Preliminary Results (1999 testbeam data)
First Results on Position Resolution
Rob Kutschske has obtained results on pixel resolution from data taken on
8/16/99. In this data, the pixel plane was positioned normal to the incident
beam. The data was reconstructed by Charles Newsom's "monitor" program. The
PAW n-tuple was then manipulated by Rob. Rob used only tracks with hits in both
x-measuring SSD planes located ~30 cm upstream of the single pixel plane (an
ATLAS ST-1/FPIX0) and both the x-measuring and y-measuring SSD planes located
~30 cm downstream of the pixel plane.

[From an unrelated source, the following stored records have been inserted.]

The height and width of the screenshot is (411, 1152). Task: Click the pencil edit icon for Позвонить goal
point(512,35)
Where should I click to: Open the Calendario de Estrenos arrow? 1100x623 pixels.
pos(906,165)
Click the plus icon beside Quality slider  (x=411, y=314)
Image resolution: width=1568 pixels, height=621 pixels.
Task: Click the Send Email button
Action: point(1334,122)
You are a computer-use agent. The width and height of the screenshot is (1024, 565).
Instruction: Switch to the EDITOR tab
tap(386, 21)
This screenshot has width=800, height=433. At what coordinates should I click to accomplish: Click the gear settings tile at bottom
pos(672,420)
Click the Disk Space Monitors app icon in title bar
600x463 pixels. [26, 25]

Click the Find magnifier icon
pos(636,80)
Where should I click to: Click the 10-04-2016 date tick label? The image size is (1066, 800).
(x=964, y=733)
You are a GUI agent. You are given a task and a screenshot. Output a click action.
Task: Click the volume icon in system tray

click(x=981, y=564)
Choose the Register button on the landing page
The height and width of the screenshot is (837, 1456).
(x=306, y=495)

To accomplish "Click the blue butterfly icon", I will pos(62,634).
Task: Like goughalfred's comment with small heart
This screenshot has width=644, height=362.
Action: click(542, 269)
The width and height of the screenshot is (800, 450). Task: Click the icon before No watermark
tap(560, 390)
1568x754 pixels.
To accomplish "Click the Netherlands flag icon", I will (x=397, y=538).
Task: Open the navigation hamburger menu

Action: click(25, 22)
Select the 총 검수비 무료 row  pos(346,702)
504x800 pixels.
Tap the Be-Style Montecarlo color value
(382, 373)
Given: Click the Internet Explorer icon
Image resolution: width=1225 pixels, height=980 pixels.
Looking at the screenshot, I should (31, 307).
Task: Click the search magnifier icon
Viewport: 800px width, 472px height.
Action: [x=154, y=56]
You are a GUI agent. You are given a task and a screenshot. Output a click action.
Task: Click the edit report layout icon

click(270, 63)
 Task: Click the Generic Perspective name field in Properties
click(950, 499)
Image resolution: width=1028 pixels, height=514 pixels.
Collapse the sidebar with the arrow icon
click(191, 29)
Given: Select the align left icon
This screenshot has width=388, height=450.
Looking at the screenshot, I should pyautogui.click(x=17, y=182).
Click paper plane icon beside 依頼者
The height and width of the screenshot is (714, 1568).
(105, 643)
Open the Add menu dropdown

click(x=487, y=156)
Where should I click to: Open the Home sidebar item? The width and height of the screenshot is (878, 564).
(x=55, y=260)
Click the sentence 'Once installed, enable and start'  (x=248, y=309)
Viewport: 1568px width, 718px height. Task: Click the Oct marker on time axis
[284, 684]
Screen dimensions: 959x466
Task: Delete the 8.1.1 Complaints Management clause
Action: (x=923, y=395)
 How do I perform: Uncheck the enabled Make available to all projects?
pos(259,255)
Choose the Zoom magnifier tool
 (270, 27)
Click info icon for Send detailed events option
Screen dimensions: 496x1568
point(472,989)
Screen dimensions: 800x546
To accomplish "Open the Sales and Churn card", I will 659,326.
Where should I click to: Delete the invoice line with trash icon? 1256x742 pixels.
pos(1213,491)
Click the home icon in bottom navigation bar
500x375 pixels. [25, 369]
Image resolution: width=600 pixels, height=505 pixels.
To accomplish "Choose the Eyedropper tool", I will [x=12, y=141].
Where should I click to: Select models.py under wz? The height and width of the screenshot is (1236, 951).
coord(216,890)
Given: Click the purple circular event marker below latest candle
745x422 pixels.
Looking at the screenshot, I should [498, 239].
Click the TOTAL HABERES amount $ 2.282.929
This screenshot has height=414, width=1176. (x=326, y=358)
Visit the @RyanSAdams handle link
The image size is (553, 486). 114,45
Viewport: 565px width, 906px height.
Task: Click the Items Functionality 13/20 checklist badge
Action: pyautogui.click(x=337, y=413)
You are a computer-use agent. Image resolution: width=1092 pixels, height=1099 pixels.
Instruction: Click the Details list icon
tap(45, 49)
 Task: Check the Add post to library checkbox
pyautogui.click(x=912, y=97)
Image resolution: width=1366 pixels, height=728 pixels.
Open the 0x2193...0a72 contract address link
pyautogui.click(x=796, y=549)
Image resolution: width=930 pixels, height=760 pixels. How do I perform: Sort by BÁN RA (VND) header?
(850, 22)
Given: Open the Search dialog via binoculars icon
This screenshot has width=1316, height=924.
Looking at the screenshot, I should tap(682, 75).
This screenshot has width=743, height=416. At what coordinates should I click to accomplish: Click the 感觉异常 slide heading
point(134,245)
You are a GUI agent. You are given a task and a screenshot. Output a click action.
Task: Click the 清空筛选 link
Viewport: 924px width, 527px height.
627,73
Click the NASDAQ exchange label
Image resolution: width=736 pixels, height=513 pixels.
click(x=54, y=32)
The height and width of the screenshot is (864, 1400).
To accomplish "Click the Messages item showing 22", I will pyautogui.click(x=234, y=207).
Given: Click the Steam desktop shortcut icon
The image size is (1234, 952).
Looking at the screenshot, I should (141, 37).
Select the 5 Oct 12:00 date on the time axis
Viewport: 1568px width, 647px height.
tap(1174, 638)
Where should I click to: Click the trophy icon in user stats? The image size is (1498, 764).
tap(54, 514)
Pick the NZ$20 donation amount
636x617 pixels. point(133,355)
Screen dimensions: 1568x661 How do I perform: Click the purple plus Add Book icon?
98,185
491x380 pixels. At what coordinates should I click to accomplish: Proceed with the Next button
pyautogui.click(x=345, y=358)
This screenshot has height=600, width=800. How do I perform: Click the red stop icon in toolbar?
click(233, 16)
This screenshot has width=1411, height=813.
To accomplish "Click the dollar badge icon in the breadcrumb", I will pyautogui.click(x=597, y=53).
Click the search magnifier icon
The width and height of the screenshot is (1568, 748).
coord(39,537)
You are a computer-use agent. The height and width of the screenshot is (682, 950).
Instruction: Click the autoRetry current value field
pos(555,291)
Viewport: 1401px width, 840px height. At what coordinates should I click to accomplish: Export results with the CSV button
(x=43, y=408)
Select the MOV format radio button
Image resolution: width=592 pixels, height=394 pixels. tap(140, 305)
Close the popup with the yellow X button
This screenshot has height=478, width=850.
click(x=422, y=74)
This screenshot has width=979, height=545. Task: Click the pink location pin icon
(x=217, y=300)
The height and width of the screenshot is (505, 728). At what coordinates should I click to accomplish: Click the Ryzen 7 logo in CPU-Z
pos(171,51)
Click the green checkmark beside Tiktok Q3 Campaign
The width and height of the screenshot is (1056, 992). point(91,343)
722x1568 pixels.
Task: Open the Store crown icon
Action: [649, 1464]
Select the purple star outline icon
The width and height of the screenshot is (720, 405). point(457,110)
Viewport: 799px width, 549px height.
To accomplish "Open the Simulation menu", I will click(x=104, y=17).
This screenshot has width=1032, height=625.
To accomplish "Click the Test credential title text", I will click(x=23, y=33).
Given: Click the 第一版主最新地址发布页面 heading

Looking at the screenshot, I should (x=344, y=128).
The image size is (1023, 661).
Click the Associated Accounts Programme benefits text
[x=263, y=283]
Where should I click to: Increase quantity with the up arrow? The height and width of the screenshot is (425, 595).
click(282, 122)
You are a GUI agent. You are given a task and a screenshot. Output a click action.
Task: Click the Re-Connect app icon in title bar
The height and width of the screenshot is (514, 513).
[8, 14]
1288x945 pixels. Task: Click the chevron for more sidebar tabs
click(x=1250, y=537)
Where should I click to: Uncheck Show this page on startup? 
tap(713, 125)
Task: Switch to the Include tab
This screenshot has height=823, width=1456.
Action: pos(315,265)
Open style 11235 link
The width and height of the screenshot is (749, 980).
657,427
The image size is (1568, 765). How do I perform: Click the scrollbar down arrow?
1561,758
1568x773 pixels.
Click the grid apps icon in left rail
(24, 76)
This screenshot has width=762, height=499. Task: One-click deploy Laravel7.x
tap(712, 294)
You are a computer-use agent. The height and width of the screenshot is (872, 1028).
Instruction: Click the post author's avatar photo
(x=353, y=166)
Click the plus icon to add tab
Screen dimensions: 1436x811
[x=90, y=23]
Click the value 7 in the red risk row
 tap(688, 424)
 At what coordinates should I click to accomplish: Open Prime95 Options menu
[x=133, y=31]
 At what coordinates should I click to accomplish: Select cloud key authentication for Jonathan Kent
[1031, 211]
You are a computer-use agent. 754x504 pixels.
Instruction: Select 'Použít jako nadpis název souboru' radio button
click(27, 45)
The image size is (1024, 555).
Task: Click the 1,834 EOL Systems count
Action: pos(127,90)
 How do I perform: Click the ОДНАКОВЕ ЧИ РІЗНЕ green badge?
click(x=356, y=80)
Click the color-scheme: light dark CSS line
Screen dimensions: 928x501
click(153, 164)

He further required that all three
x-measuring SSD planes have two adjacent (20 micron pitch) strips on. This
requirement yielded a prediction of the x position at the pixel plane with an
error of ~5 microns.
Click here for a postscript file showing the
predicted x-position (modulo the width of a pixel=50 microns) when a) Exactly
one pixel is on, and b)when two adjacent pixels are on.
Click here for a 6-page postscript file of residual plots.
Residuals are shown separately for 1-pixel and 2-pixel clusters. For 2-pixel
clusters, the position is computed either simply as the position of the line
between the two pixels (binary weights), or using the ADC center of gravity. As
expected, binary weighting yields a much better result for these data (normal
incidence). Marina's simulations indicate that for 50 micron wide pixels,
binary weighting is near optimal for normal incidence. The ADC center of
gravity is a good position estimator only for large angles.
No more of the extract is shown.